Whether any particular application has sufficient complexity to require a highly skilled interaction designer is a question that can only be answered on a case-by-case basis. The point remains, however, that if a web property establishes a one-to-one relationship with its users and allows those users to edit, manipulate, and permanently store data, then it possess certain capabilities and complexities that distinguish it from traditional content-centric websites.

If the point of all this definition stuff was simply to provide a consistent method for classifying web properties, the whole exercise could be dismissed as little more than academic rhetoric. What’s useful about this definition, however, is not so much its utility as a classification scheme, but rather its ability to highlight some of the unique design challenges and functional benefits associated with web applications.

One of the most significant challenges and benefits results from the one-to-one relationship web applications form with their users.

Because a web application requires each user to uniquely identify themselves to the system, typically through a username and password pair, the application can be dynamically altered from one user to the next. This can take both the obvious form of personalized content and the more subtle and complex form form of personalized functionality based on roles and privileges. This type of dynamic behavior allows a complex corporate accounting application, for example, to provide different functionality to account managers, regional directors, corporate executives, etc.

Although this type of capability has been a mainstay of enterprise applications for some time, many less sophisticated or expensive applications now employ this behavior. For example, consumer-based online services can add and remove features or advertising based on whether or not a particular user has paid a subscription fee.

More so than any other interactive medium, a web application has the ability to adapt itself to each user, providing them with a personalized and unique experience. Accommodating the full range of permutations afforded by this capability is a unique and significant design challenge. Because various functions, interface controls, and data can dynamically come and go from the interface, designers are forced to think in terms of modular components that are simultaneously harmonious and autonomous.

In the same way that it is practically impossible for a visual designer to fully anticipate how a given web page will look in every situation, the designers of large-scale applications also struggle to fully document and consider every possible permutation of functionality and data.

Another unique design challenge associated with web applications results from their ability to allow users to make permanent changes to stored data. Because web applications are fundamentally database applications–that is, they store and present information contained in a defined database structure—the user’s information almost always has to fit within a predetermined format. Certain fields are present; some fields are required, others are not; some require a specific type of value; and still others require a value within a precise range. The result of all this is a level of data validation and error recovery unseen in either content-based websites or most desktop applications.

Accommodating this behavior requires the designer to carefully consider the task flow from one operation to the next, the full scope of potential errors, the most expedient way to recover from errors, and of course the holy grail of it all, the ideal solution for avoiding errors altogether.

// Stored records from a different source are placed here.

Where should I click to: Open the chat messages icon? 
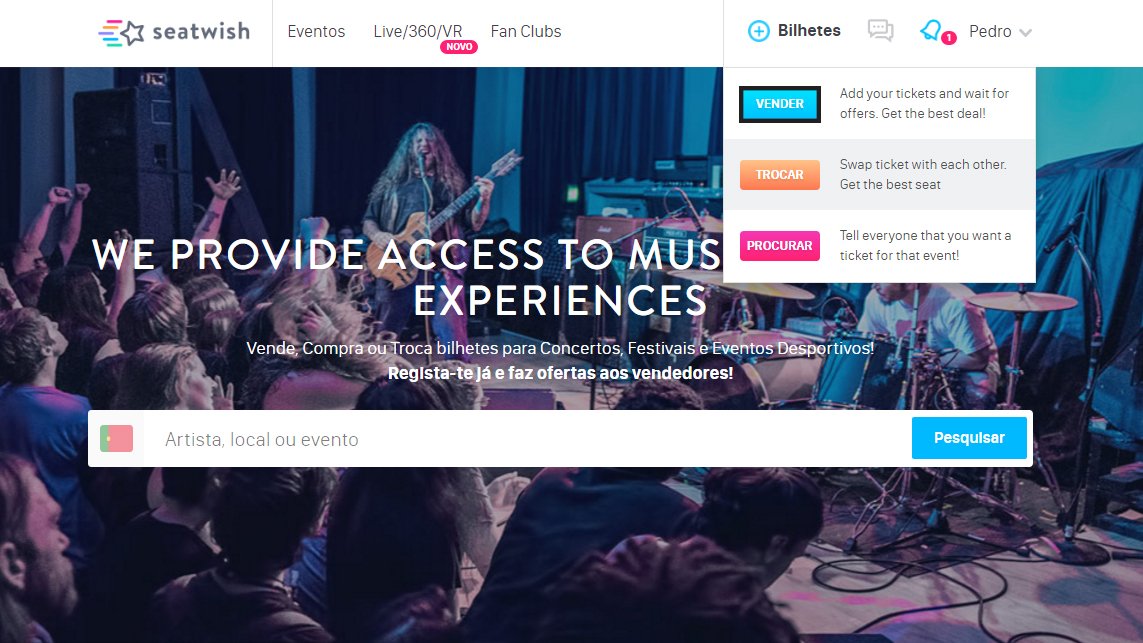click(x=881, y=31)
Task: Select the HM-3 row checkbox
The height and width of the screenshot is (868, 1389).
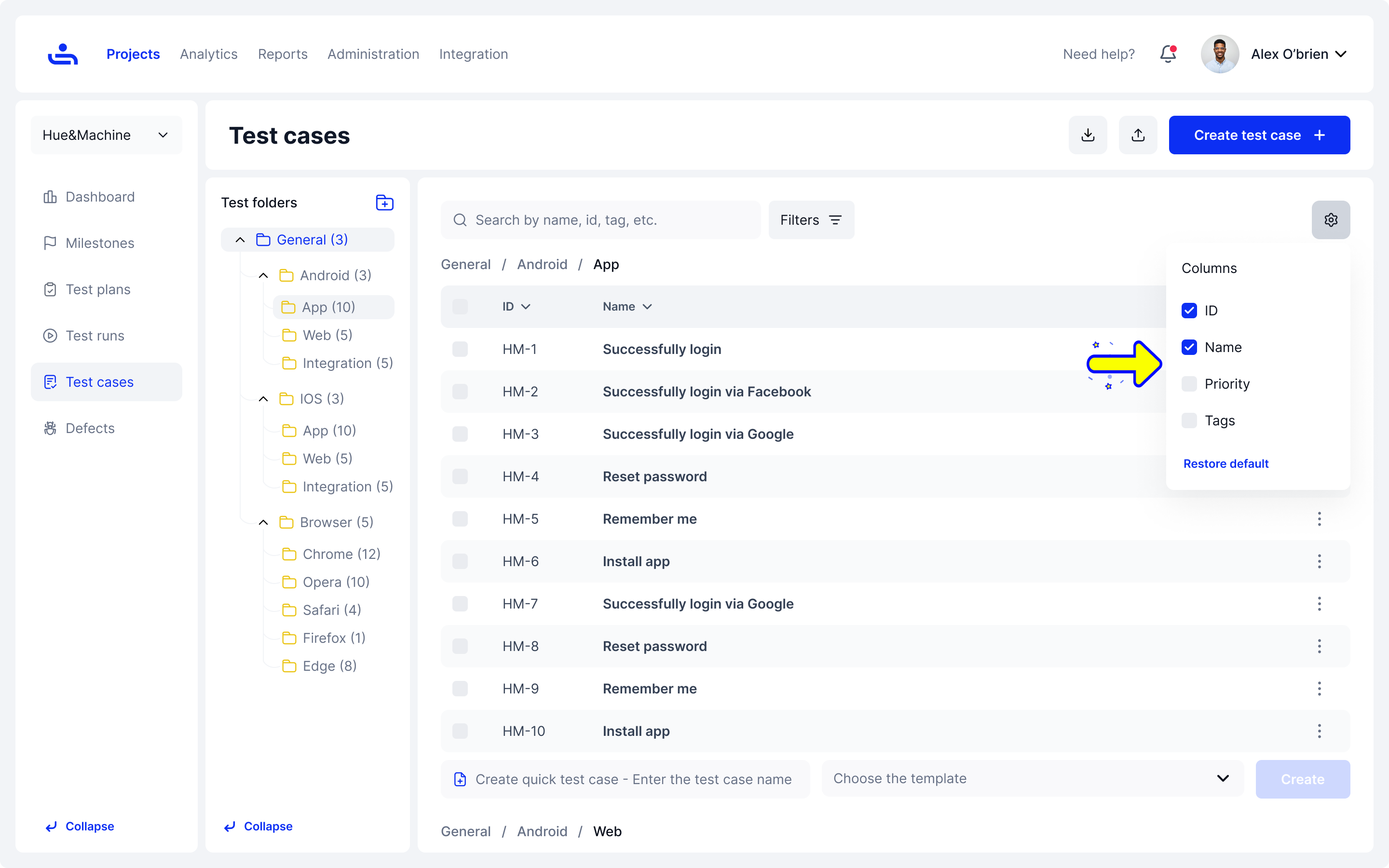Action: point(460,434)
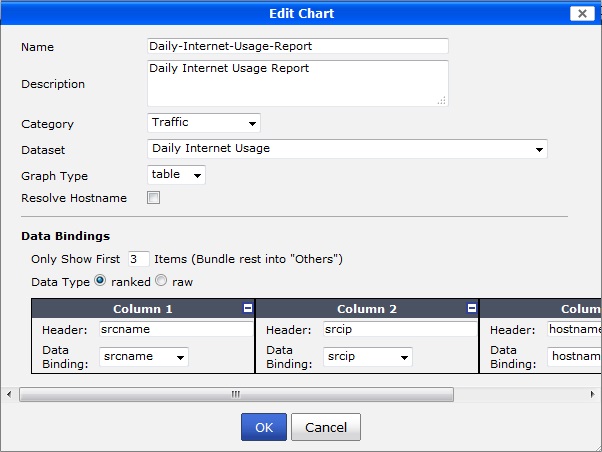The width and height of the screenshot is (602, 452).
Task: Click the Only Show First items field
Action: pos(139,259)
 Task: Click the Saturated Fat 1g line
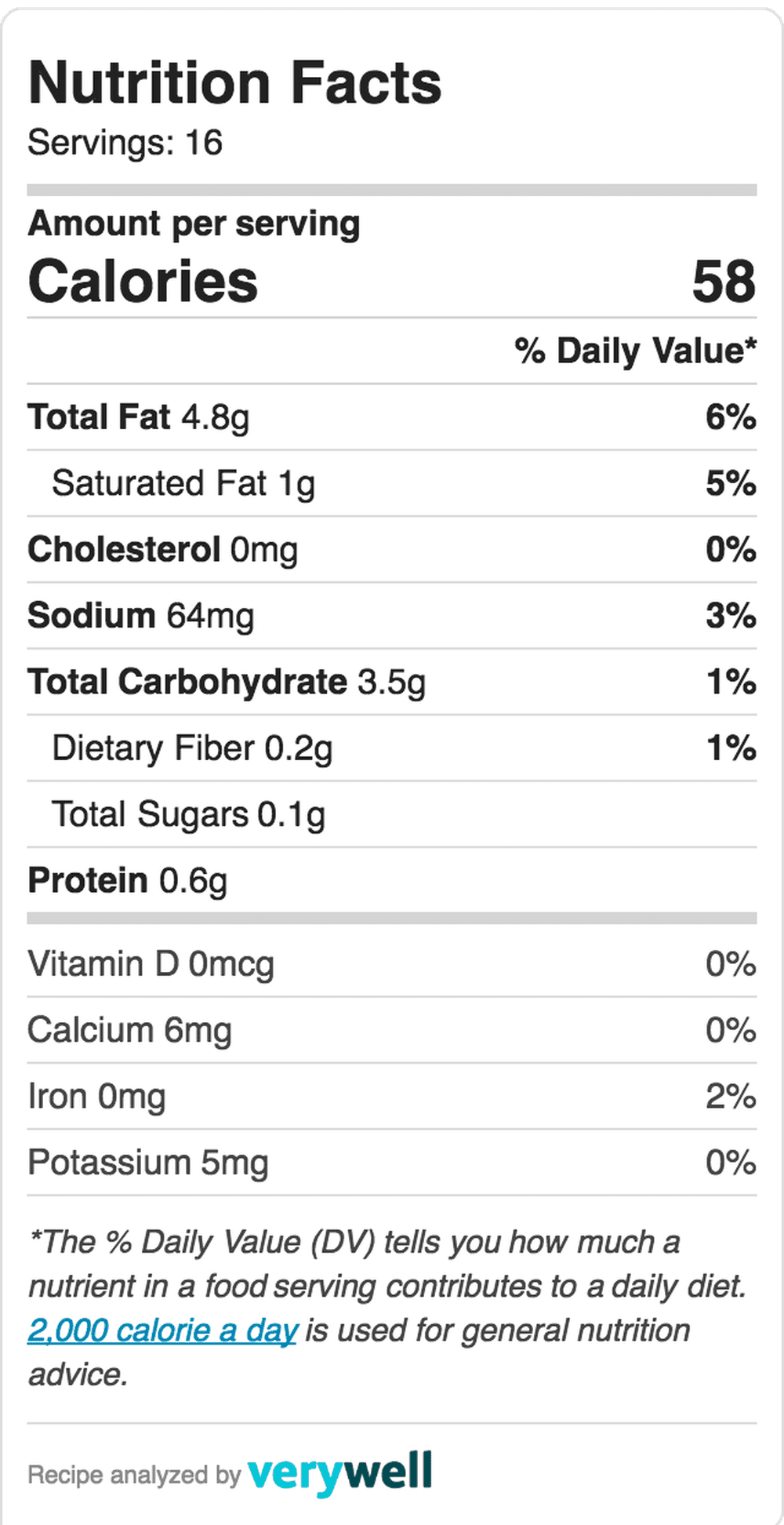(x=392, y=483)
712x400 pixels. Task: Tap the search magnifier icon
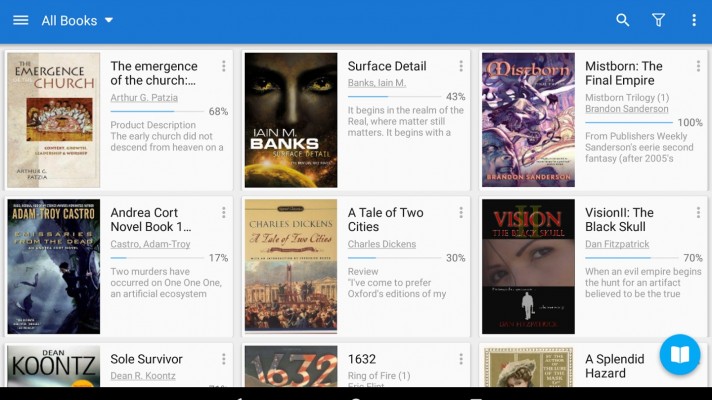(x=623, y=20)
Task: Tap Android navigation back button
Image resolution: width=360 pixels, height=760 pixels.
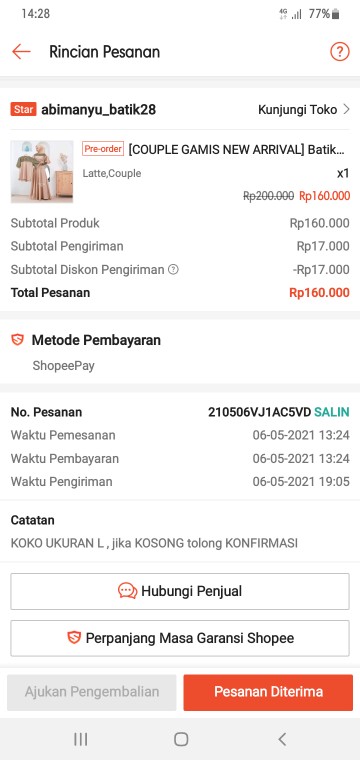Action: pos(282,739)
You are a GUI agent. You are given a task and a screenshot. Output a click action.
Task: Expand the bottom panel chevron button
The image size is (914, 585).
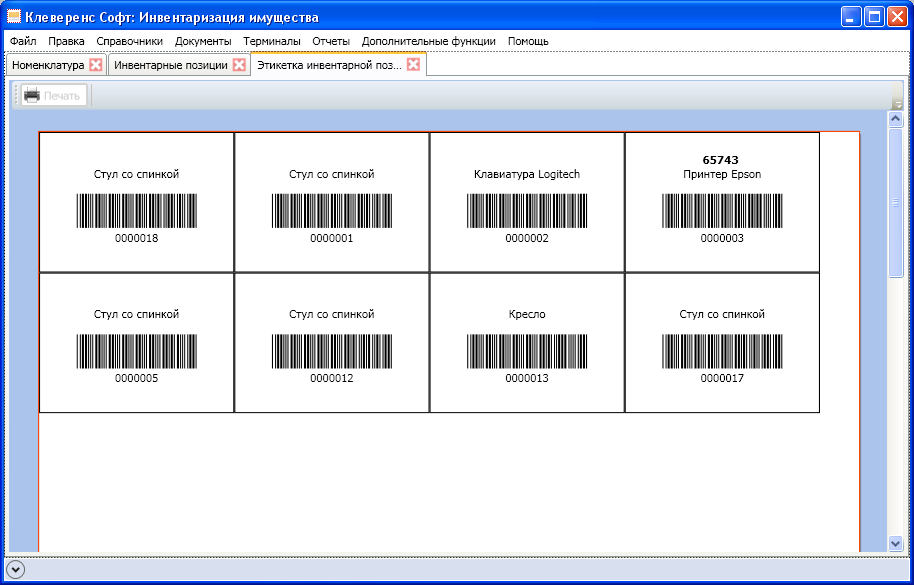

All this points to one critical conclusion: web applications are a new form of interactive media, distinct from both content-based websites and traditional desktop applications. Therefore, the creation of truly useful and usable web applications requires the designer to understand, appreciate, and exploit the unique capabilities, limitations, and conventions of this new medium rather than simply approaching the design problem from the perspective of more established interactive mediums.